Many useful publications exist to guide you with writing scientific publications [8]. It is best to communicate as clearly as possible, in a style appropriate for serious academic work, but avoiding the use of difficult sentence constructions wherever possible. Simple, short sentences are generally best. There is much to be gained from critiquing your own work. The following structure can help with writing scientific manuscripts:

1) Introduction

This section provides a background to the work. The introduction usually builds up to a final paragraph in which the main aim of your study is explained.

2) Methods

Usually, this section first provides a description of the study population and the data collection, followed by a detailed overview of the experimental methods or statistical analyses conducted.

3) Results

These should be written in a similar order to the methods described in the Methods section. Ideally, each paragraph describes a different table or figurethey have to come in a logical order, which needs to be described clearly to the reader. There is no need to repeat everything that is shown in the tables or figures, but it is important to highlight the important points (and otherwise refer to the tables and figures). The tables and figures also need self-explanatory captions, as a reader should be able to understand them without reading the actual manuscript. Make sure that tables and figures illustrate different study findings.

4) Discussion

There are several ways to structure a Discussion section, but the following suggestion has turned out to be helpful in many of our rather complex papers [9]. The first paragraph is a summary of the findings. The next one or two paragraphs then describe what is currently provided in the literaturegiving slightly more detailed information than what has been provided in the Introduction. This is then followed by some paragraphs interpreting the study findings in relation to what is already known. Before the concluding paragraph, authors often describe the strengths and limitations of their study.

5) Conclusion

The conclusion should not be a repetition of the first paragraph of the Discussion, but should focus on the main finding and its potential clinical impact with recommendations for future studies or practice.

6) References

Using bibliographic software will allow for formatting of the references according to the preferred style of the journal. Make sure to use established scientific resources for your references.

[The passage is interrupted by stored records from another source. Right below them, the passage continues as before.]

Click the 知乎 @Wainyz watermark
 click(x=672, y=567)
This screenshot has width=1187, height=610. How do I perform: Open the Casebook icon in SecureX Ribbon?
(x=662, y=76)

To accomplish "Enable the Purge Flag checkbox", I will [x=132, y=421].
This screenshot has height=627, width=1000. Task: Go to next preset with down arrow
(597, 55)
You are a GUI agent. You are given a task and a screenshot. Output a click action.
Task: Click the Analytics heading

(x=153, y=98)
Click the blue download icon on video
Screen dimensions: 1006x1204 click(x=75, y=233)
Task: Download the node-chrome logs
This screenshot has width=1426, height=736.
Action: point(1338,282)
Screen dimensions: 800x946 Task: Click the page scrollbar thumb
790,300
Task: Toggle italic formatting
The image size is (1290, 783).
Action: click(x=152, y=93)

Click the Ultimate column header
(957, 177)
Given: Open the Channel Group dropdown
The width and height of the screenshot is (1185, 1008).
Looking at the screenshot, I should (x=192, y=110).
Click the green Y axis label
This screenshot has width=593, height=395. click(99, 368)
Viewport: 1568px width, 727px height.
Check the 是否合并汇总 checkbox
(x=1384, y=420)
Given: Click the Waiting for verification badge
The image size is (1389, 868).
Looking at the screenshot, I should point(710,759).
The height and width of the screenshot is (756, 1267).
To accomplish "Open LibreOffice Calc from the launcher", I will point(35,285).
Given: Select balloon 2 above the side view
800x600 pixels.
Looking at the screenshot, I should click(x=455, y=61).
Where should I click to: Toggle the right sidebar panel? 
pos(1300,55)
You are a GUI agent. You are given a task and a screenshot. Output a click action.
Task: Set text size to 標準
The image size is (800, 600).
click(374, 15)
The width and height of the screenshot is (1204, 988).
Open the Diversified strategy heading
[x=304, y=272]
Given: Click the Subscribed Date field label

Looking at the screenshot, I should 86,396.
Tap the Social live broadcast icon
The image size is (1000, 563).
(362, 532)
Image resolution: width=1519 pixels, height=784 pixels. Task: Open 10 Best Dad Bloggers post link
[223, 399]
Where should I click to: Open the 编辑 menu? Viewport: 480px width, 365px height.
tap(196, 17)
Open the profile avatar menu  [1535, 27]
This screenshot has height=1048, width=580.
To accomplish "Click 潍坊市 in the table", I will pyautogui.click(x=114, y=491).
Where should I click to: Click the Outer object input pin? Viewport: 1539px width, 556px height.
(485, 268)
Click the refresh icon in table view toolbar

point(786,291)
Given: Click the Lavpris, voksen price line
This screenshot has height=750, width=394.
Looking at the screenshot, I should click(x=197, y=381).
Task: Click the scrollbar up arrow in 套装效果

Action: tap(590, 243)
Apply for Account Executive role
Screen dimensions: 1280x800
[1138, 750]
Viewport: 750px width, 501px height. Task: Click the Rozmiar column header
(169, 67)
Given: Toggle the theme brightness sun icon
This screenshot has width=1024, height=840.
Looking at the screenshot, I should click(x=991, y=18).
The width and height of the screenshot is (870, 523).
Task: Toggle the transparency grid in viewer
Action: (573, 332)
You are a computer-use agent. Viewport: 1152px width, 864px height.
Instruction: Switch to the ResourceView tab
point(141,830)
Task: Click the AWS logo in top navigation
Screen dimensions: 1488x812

Moreover, several guidelines have been developed to help structure a manuscript (and as a result study design), of which the STROBE checklist [10] and CONSORT guidelines [11] are good examples. The first one is designed to strengthen the reporting of observations studies in epidemiology, whether the latter focuses on consolidated standards of reporting trials. More guidance on designing and reporting results from translational research can be found in Rubio et al [12].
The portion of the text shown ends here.